• _DATA SECTION_

Start of Block

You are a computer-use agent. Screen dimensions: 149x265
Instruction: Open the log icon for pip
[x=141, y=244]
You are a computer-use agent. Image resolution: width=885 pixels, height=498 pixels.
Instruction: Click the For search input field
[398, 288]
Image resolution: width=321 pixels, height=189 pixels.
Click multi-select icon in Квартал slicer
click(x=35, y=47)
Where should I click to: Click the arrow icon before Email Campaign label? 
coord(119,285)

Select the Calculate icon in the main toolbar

End of Block
Start of Block

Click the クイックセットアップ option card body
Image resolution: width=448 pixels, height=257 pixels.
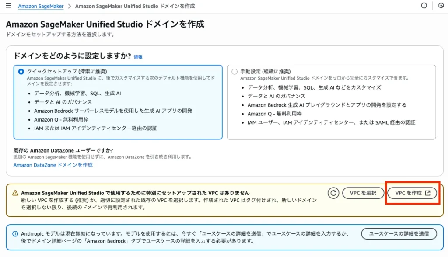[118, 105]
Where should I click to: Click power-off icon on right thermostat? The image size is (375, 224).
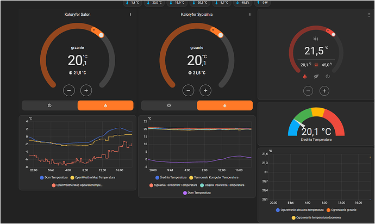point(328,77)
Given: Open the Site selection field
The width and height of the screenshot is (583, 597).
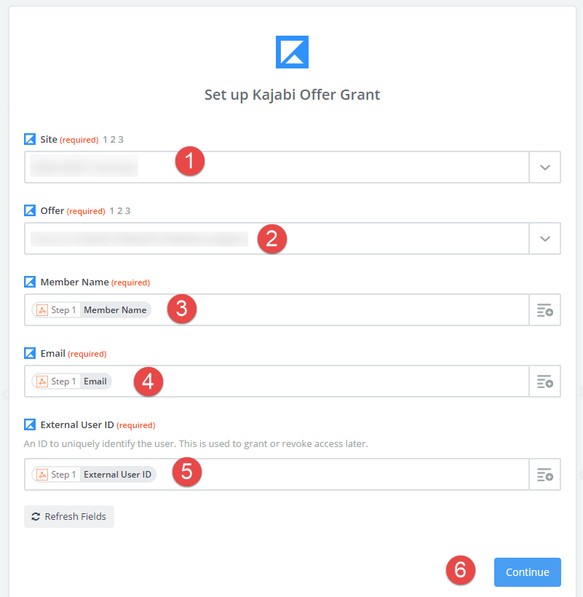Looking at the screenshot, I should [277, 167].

End of Block
Start of Block

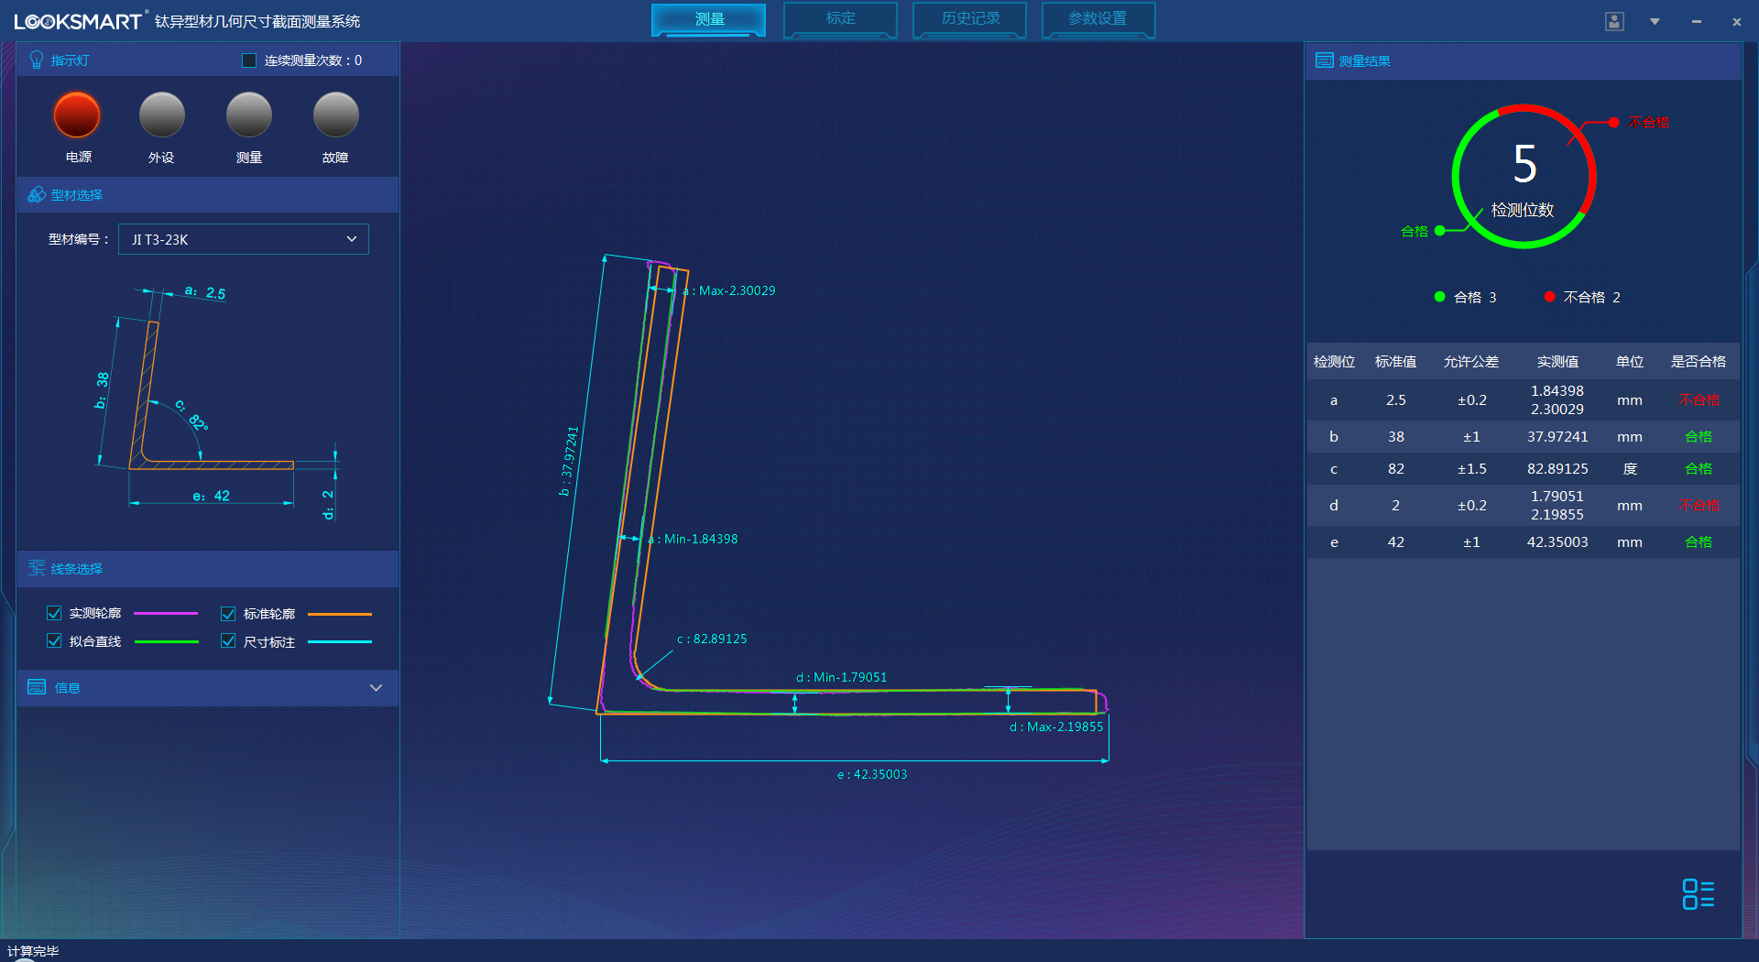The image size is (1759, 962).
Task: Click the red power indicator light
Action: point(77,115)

End of Block

If a line of the records above contains the word "computer", count it; give only the total.

2